Key Experimental Results¶
Main Results¶
Recommendation performance on the ReDial dataset:
| Method | R@1 | R@10 | R@50 | MRR@10 | User Sat. | Engage. |
|---|---|---|---|---|---|---|
| KBRD | 2.9 | 16.7 | 36.2 | 7.4 | 0.42 | 0.38 |
| UniCRS | 3.8 | 18.1 | 37.4 | 8.4 | 0.45 | 0.41 |
| GPT-4 | — | — | — | — | — | — |
| HARPO | Best | Best | Best | Best | Best | Best |
Ablation Study¶
| Configuration | Key Metric | Note |
|---|---|---|
| Full HARPO | Best | Complete model |
| w/o STAR | Significant drop | Tree search reasoning removed |
| w/o CHARM | Noticeable drop | Hierarchical preference optimization removed |
| w/o BRIDGE | Cross-domain drop | Domain transfer module removed |
| w/o MAVEN | Slight drop | Multi-agent refinement removed |
Key Findings¶
- HARPO achieves an average improvement of 17–21% over the strongest baseline (GPT-4), with larger gains on user-alignment metrics.
- The largest gains are observed on the INSPIRED dataset (R@10 45.7% above GPT-4), where social dialogue requires reasoning about implicit preferences.
- Human evaluation confirms significant superiority over GPT-4 on recommendation quality, explanation quality, and overall rating (+0.55, +0.50, +0.55).
- The CHARM reward model achieves Pearson correlations of 0.64–0.73 with independent human judgments.
Highlights & Insights¶
- Identifying the misalignment between proxy metrics and recommendation quality as a fundamental problem in CRS represents a paradigm-shifting insight for the field.
- The VTO abstraction decouples reasoning logic from concrete tool implementations—analogous to interface design in software engineering—offering an elegant solution for transferable reasoning.
- Multi-dimensional quality decomposition combined with context-adaptive weighting avoids the information compression inherent in a single reward signal.
Limitations & Future Work¶
- The CHARM reward model may itself carry biases; although it correlates with human judgments, it is not a perfect substitute.
- Tree search reasoning introduces additional inference-time computational overhead, which must be considered for latency-sensitive deployment.
- The experimental datasets are limited in scale (ReDial: ~10,000 dialogues), leaving large-scale validation insufficient.
- Future work could explore extending quality dimensions to finer-grained user preference modeling.
Related Work & Insights¶
- vs.
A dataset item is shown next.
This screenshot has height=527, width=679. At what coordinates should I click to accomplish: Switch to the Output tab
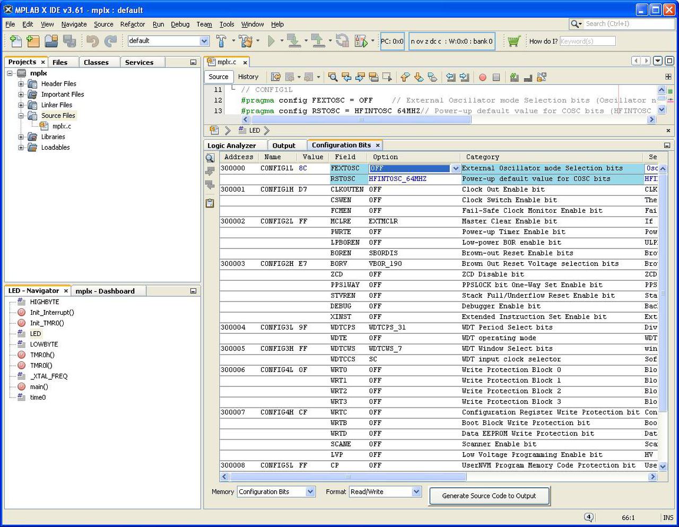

UniCRS: UniCRS unifies recommendation and generation but still optimizes proxy metrics, whereas HARPO directly optimizes recommendation quality.
- vs. RecMind: RecMind employs self-motivated reasoning but lacks quality-guided search; HARPO's value network provides explicit quality-oriented guidance.
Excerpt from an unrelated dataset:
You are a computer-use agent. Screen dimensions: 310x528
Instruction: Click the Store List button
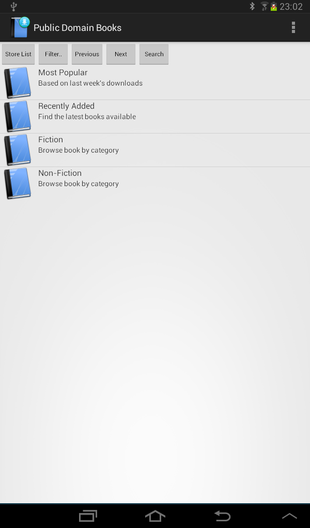(x=18, y=54)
- vs. GPT-4: Even a powerful general-purpose model performs well on proxy metrics but lags behind the specialized optimization of HARPO on user-alignment metrics.
Rating¶
- Novelty: ⭐⭐⭐⭐ Reformulating conversational recommendation as a quality-optimized decision problem is a novel contribution.
- Experimental Thoroughness: ⭐⭐⭐⭐ Three datasets, human evaluation, and ablation studies are all included.
- Writing Quality: ⭐⭐⭐⭐ Problem analysis is thorough and the framework design logic is clearly articulated.
- Value: ⭐⭐⭐⭐ Offers important methodological insights for the CRS community.